Embedding Service Example

A production-ready embedding service using sentence-transformers with ETS-backed caching for high-throughput semantic search.

Project Structure

embedding_service/
├── app.py              # FastAPI application
├── embeddings.py       # Embedding logic
├── search.py           # Search implementation
├── config.py           # Configuration
└── requirements.txt

Application Code

# app.py
from contextlib import asynccontextmanager
from fastapi import FastAPI, HTTPException
from pydantic import BaseModel
from hornbeam_erlang import state_get, state_set, state_incr
from hornbeam_ml import cached_inference, cache_stats
import numpy as np
from typing import Optional

# ============================================================
# Configuration
# ============================================================

class Config:
    MODEL_NAME = 'all-MiniLM-L6-v2'
    CACHE_PREFIX = 'emb'
    MAX_BATCH_SIZE = 100
    SIMILARITY_THRESHOLD = 0.5

config = Config()

# ============================================================
# Models
# ============================================================

class EmbedRequest(BaseModel):
    texts: list[str]
    cache: bool = True

class EmbedResponse(BaseModel):
    embeddings: list[list[float]]
    dimensions: int
    cached_count: int

class IndexRequest(BaseModel):
    id: str
    text: str
    metadata: Optional[dict] = None

class SearchRequest(BaseModel):
    query: str
    top_k: int = 10
    threshold: float = 0.5

class SearchResult(BaseModel):
    id: str
    text: str
    score: float
    metadata: Optional[dict]

# ============================================================
# ML Model
# ============================================================

model = None

@asynccontextmanager
async def lifespan(app):
    global model
    print(f"Loading model: {config.MODEL_NAME}")
    from sentence_transformers import SentenceTransformer
    model = SentenceTransformer(config.MODEL_NAME)
    print(f"Model loaded. Dimensions: {model.get_sentence_embedding_dimension()}")

    # Warm up cache
    _ = model.encode("warmup")

    yield

    model = None

app = FastAPI(
    title="Embedding Service",
    description="High-performance embedding service with ETS caching",
    lifespan=lifespan
)

# ============================================================
# Embedding Endpoints
# ============================================================

@app.post("/embed", response_model=EmbedResponse)
async def embed(request: EmbedRequest):
    """Generate embeddings for texts."""
    if len(request.texts) > config.MAX_BATCH_SIZE:
        raise HTTPException(
            status_code=400,
            detail=f"Maximum batch size is {config.MAX_BATCH_SIZE}"
        )

    state_incr('metrics:embed_requests')
    state_incr('metrics:embed_texts', len(request.texts))

    embeddings = []
    cached_count = 0

    for text in request.texts:
        if request.cache:
            # Use cached inference
            emb = cached_inference(
                model.encode,
                text,
                cache_prefix=config.CACHE_PREFIX
            )
            # Check if it was a cache hit
            if state_get(f'_cache_hit'):
                cached_count += 1
        else:
            emb = model.encode(text)

        embeddings.append(emb.tolist())

    return EmbedResponse(
        embeddings=embeddings,
        dimensions=len(embeddings[0]) if embeddings else 0,
        cached_count=cached_count
    )

@app.post("/embed/batch")
async def embed_batch(request: EmbedRequest):
    """Batch embed for better throughput (less caching)."""
    if len(request.texts) > config.MAX_BATCH_SIZE:
        raise HTTPException(status_code=400, detail="Batch too large")

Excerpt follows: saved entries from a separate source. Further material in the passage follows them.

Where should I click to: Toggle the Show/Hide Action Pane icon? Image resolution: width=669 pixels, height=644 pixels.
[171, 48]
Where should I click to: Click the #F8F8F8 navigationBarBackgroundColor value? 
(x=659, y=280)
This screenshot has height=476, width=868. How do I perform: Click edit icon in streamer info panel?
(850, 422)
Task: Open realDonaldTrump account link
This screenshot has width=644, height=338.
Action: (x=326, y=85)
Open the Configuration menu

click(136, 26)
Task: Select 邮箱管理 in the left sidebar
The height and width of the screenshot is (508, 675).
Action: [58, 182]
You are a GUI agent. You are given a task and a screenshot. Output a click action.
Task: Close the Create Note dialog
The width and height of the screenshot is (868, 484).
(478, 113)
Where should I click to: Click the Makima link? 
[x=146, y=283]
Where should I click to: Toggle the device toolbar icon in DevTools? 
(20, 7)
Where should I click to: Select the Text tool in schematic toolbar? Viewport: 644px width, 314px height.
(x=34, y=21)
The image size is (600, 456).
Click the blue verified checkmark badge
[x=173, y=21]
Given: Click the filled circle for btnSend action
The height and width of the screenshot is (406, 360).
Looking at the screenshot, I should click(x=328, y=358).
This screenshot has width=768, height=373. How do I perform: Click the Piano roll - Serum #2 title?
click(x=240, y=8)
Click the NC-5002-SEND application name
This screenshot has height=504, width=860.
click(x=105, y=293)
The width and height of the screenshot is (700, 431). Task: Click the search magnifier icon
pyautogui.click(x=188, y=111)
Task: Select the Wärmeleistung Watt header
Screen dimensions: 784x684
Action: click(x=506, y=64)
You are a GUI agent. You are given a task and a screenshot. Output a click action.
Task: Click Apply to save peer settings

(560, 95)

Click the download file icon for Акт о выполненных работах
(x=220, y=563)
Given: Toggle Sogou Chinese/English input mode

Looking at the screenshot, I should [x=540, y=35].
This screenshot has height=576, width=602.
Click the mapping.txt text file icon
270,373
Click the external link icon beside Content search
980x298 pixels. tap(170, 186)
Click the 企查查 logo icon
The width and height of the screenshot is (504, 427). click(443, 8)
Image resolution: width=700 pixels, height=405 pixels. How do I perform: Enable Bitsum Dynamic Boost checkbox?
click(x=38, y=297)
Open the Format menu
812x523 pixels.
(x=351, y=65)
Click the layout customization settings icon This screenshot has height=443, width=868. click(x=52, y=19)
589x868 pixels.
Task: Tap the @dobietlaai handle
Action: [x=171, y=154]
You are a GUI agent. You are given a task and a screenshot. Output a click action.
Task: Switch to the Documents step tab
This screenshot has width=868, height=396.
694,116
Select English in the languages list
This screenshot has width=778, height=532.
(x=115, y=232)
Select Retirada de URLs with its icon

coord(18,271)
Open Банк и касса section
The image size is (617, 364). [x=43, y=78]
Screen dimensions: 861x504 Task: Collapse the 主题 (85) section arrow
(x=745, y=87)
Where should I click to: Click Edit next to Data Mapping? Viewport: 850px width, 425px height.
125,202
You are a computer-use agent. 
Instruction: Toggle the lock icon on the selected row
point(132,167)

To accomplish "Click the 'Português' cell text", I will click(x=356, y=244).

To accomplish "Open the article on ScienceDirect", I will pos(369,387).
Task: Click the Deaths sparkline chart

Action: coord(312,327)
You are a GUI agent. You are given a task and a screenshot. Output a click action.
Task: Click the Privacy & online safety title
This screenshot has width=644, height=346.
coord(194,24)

    state_incr('metrics:batch_requests')

    # Batch encode is more efficient but doesn't use per-item cache
    embeddings = model.encode(request.texts)

    return {
        'embeddings': embeddings.tolist(),
        'dimensions': embeddings.shape[1]
    }

# ============================================================
# Index & Search
# ============================================================

@app.post("/index")
async def index_document(request: IndexRequest):
    """Index a document for search."""
    state_incr('metrics:index_requests')

    # Generate embedding
    embedding = cached_inference(model.encode, request.text)

    # Store document
    doc = {
        'id': request.id,
        'text': request.text,
        'embedding': embedding.tolist(),
        'metadata': request.metadata or {}
    }
    state_set(f'doc:{request.id}', doc)

    # Update index stats
    state_incr('index:doc_count')

    return {'indexed': request.id}

@app.delete("/index/{doc_id}")
async def delete_document(doc_id: str):
    """Remove document from index."""
    from hornbeam_erlang import state_delete

    if not state_get(f'doc:{doc_id}'):
        raise HTTPException(status_code=404, detail="Document not found")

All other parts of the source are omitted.